Helen shifts her weight, looking over her shoulder. “I don’t know, but I think we may have it all wrong.”
“Nonsense. Here’s a handle on the door. Probably just pull on it and-”
“Don’t touch anything!” She shouts and grabs his hand.
“Are you serious?”
“Do you even have to ask?” She takes a step back, almost to the stairs. “Did you forget what we just went through up there? Any one of those traps could have killed us, and when we find another door you think it’s going to be as simple as pulling it open?”
Waxman exhales roughly, exasperated. “Fine, then RV this one. Let’s do it now!”
“No. Let’s leave, and think about this. Come back later, once we have all the information. We can analyze the scroll some more. We can probe our psychics, we-”
“-can’t wait any longer! It has to be now.”
“Why?”
Standing at the door, he wraps his fingers around the handle. “Because.”
“Why? Nothing’s as important as our lives. We can wait!”
“No, we can’t.”
“What are you talking about? What about the thrill of the hunt, the research, the quest into psychic talents? I thought that was what made this all worth it, whether or not we succeed in getting beyond that door.”
“No.” Waxman glowers at her, then turns to the door, his hands in tight fists. “There’s more, much more. I have to make it stop!”
“What are you talking about?” Helen takes one step up the stair, back the way they have come.
“She never stops,” he whispers, brushing the handle free of dust. “Every minute, every day.”
“Who are you talking about, George?
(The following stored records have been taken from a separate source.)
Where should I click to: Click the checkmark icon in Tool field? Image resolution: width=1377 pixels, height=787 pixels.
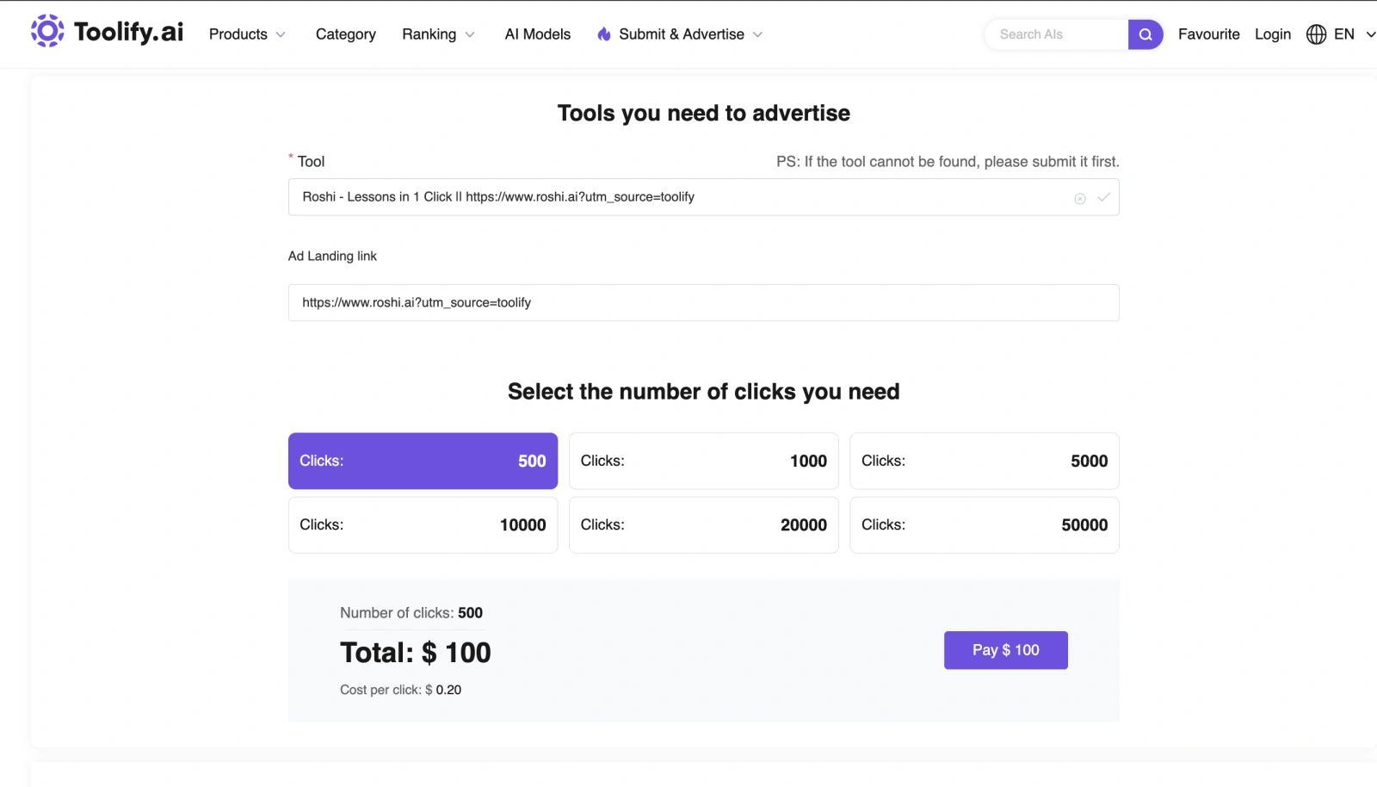pos(1103,197)
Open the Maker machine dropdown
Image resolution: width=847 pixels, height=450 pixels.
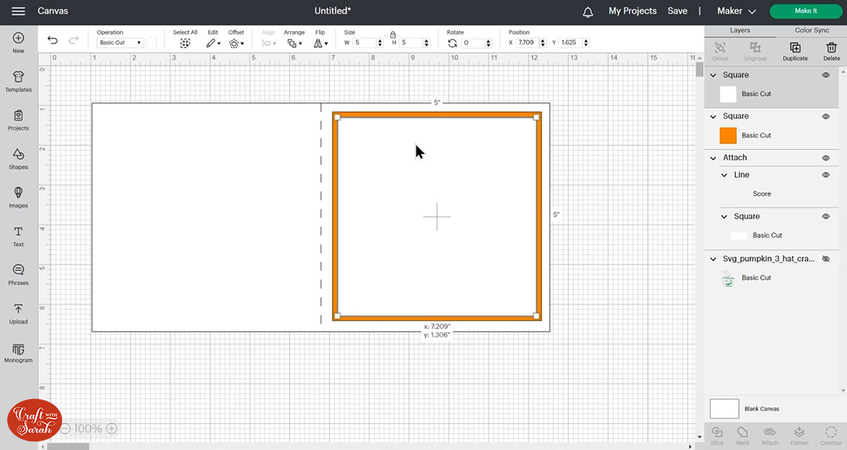click(736, 11)
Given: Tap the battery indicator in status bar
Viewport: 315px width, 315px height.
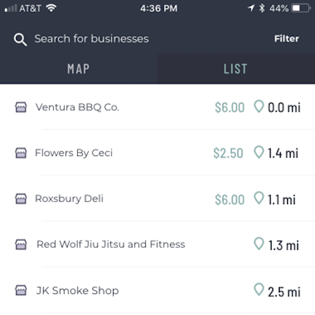Looking at the screenshot, I should [x=301, y=8].
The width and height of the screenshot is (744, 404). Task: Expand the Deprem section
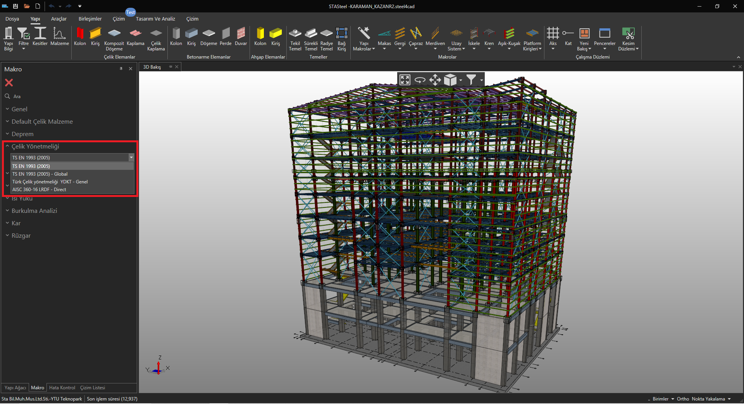[22, 134]
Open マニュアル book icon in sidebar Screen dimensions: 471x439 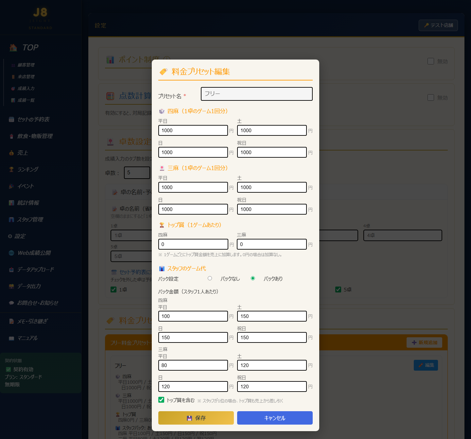click(11, 338)
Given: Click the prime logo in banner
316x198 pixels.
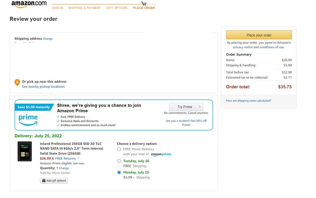Looking at the screenshot, I should (x=28, y=120).
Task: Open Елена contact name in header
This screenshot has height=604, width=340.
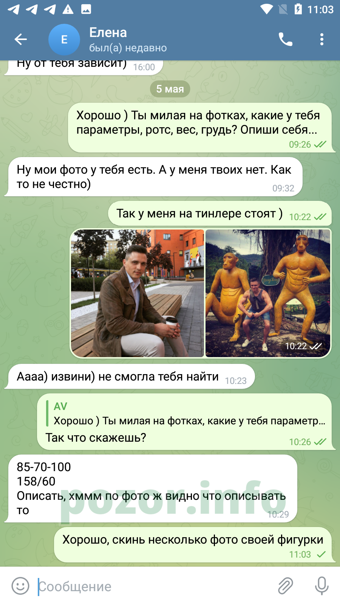Action: 108,32
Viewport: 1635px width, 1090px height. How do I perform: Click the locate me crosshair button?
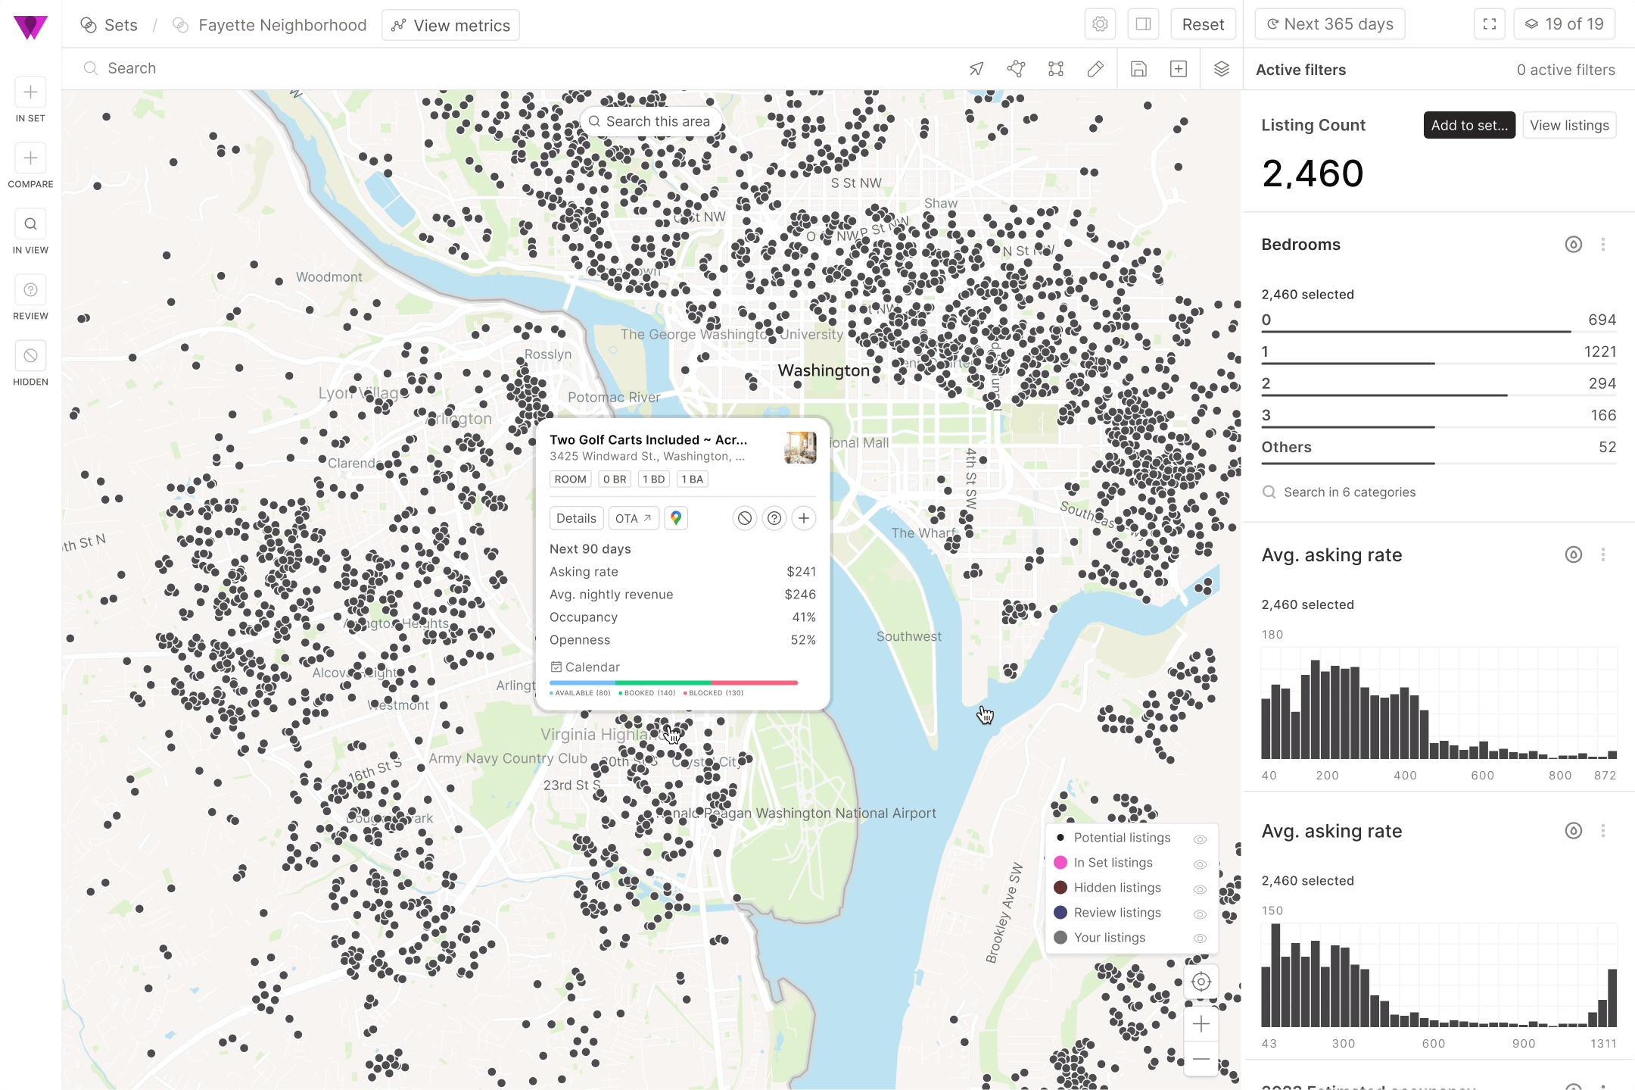click(x=1201, y=982)
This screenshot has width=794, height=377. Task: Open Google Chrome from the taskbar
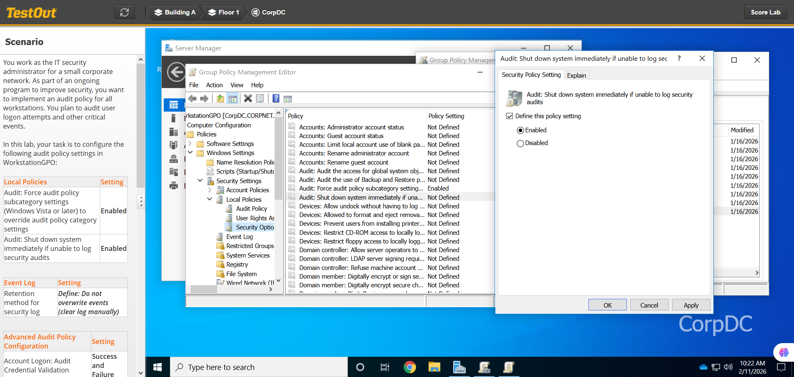click(409, 367)
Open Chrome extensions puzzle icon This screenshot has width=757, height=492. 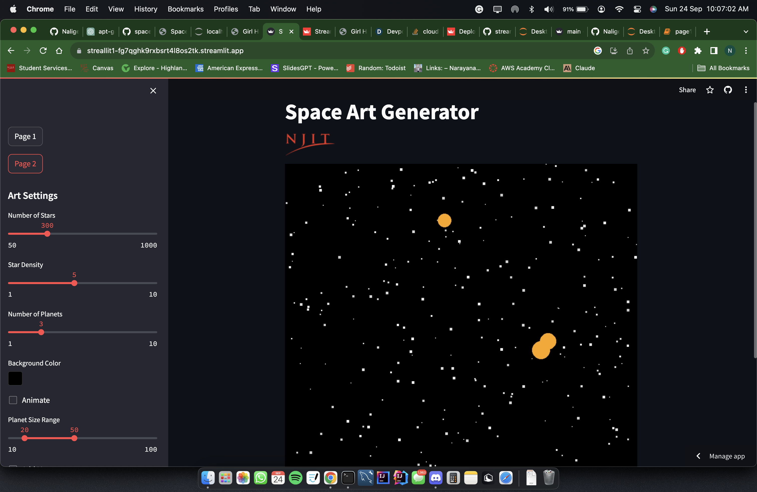tap(698, 51)
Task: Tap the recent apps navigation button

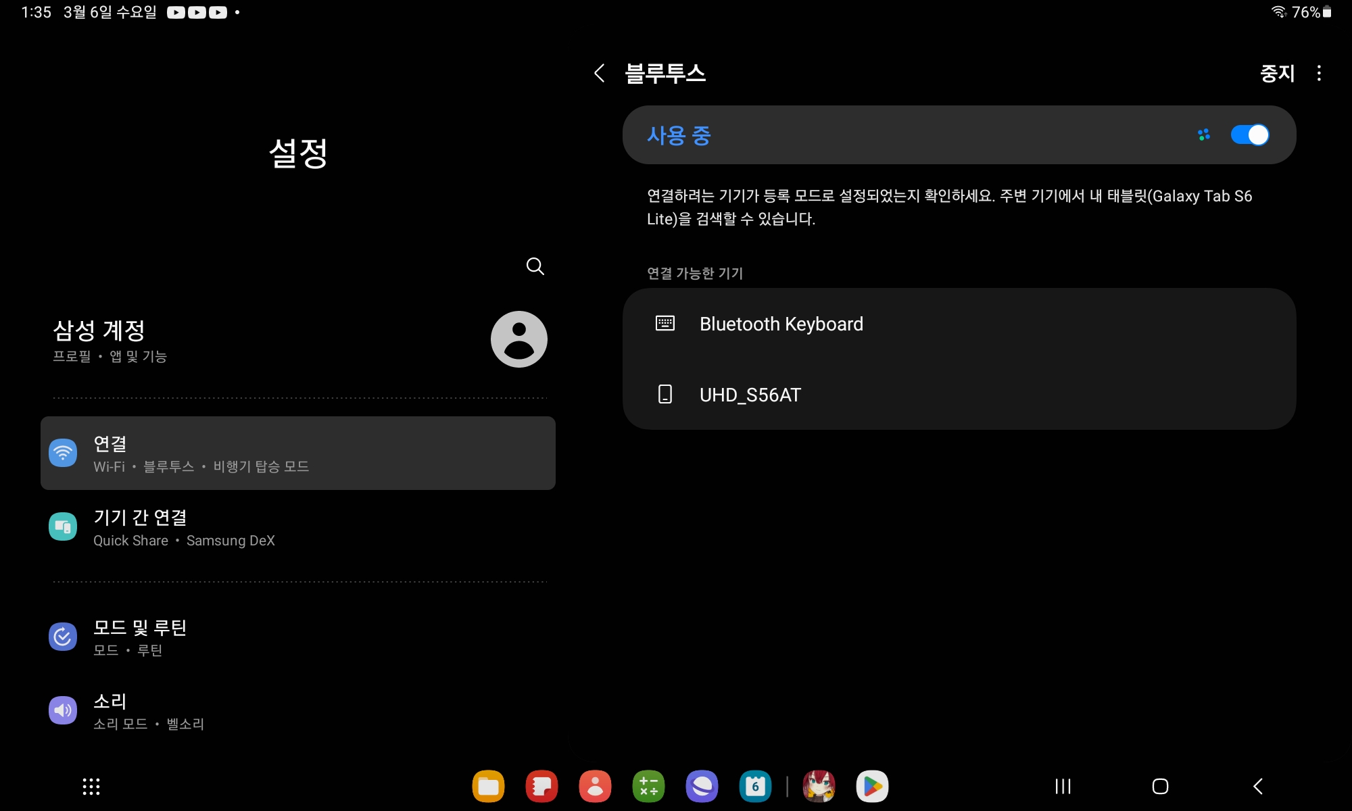Action: (1063, 786)
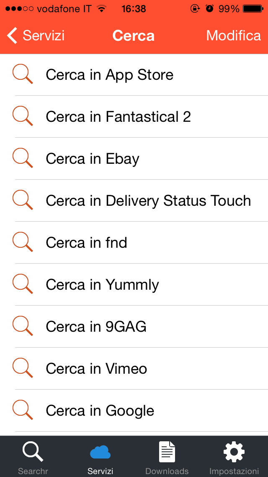Tap the magnifier icon next to Ebay

click(x=23, y=158)
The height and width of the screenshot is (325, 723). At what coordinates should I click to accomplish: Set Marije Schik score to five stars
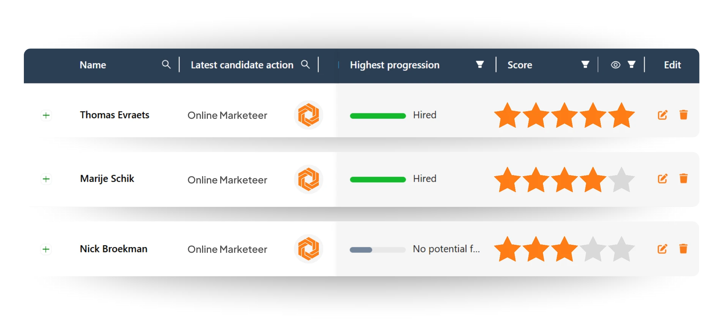[x=621, y=179]
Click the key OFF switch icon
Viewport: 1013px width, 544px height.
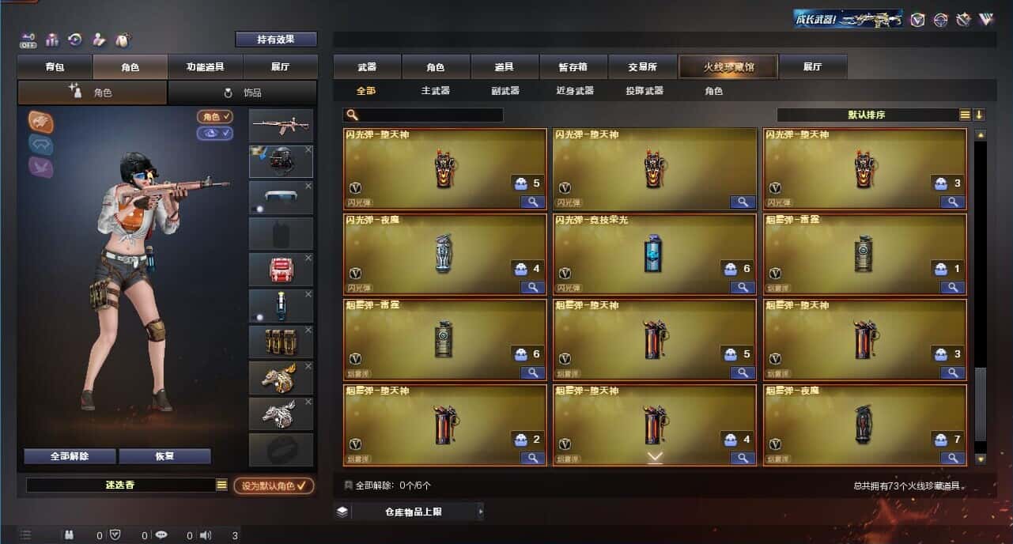tap(28, 39)
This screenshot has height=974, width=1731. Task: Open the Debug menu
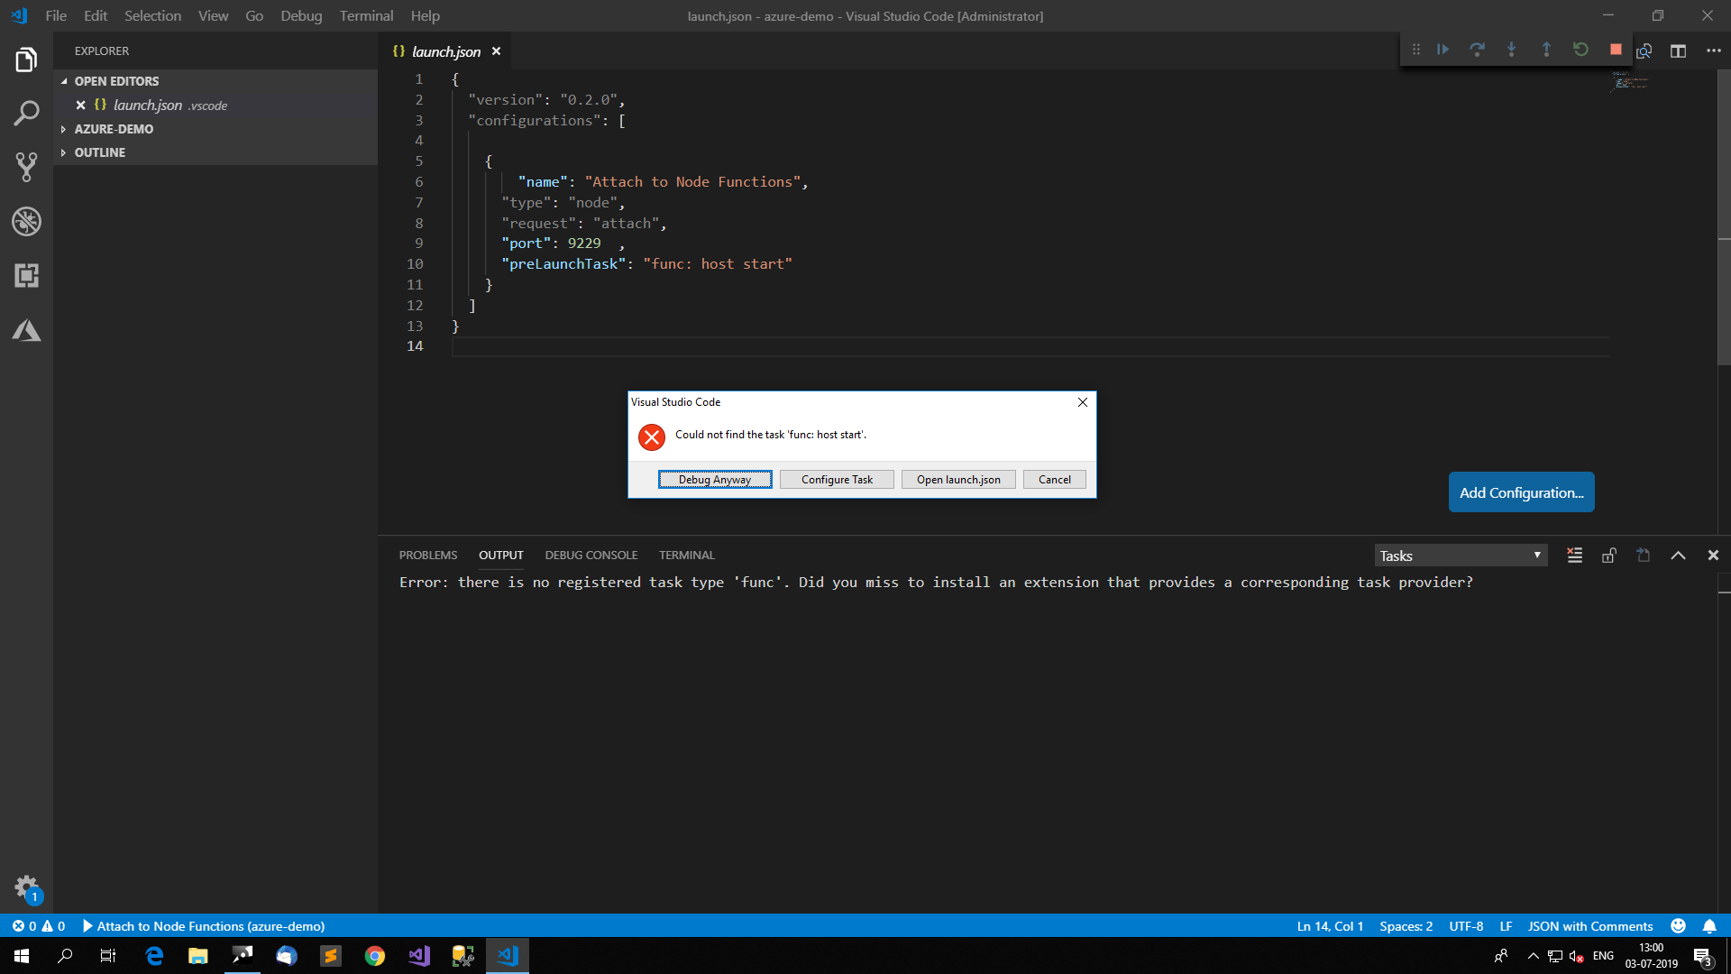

Have you lost your mind?”
“Yes, a long time ago.” He looks back, and his eyes are glowing fiercely in the lantern’s brilliance. “But it ends now.”
He grunts and pulls back on the handle.
“Wait!” Helen yells. “I think I see something-a hole above your hand. Maybe there’s a key.”
But it is too late. The room shakes.
Helen screams and turns. Waxman slips and falls. As he topples, a foot-wide block rips free from the side of the door right where his head was. It shoots out across the room and glances off Helen’s skull, spinning her around, and she crumples onto the stairs without a sound. Just as quickly, the deadly trap withdraws and returns to its sealed position.
Waxman lunges for Helen. He lifts her and races up the stairs, gasping for air. This time, as he makes it back up through the octagon section, the great door slams shut in front of him. A grinding sound arises from the left, up high in the chamber. Then another echoes the first, from the other side.
The walls rattle.
Waxman shines his light up and directs it toward one, then the other portal. The great circular doors have been opened, moved by some major contraption of gears and levers.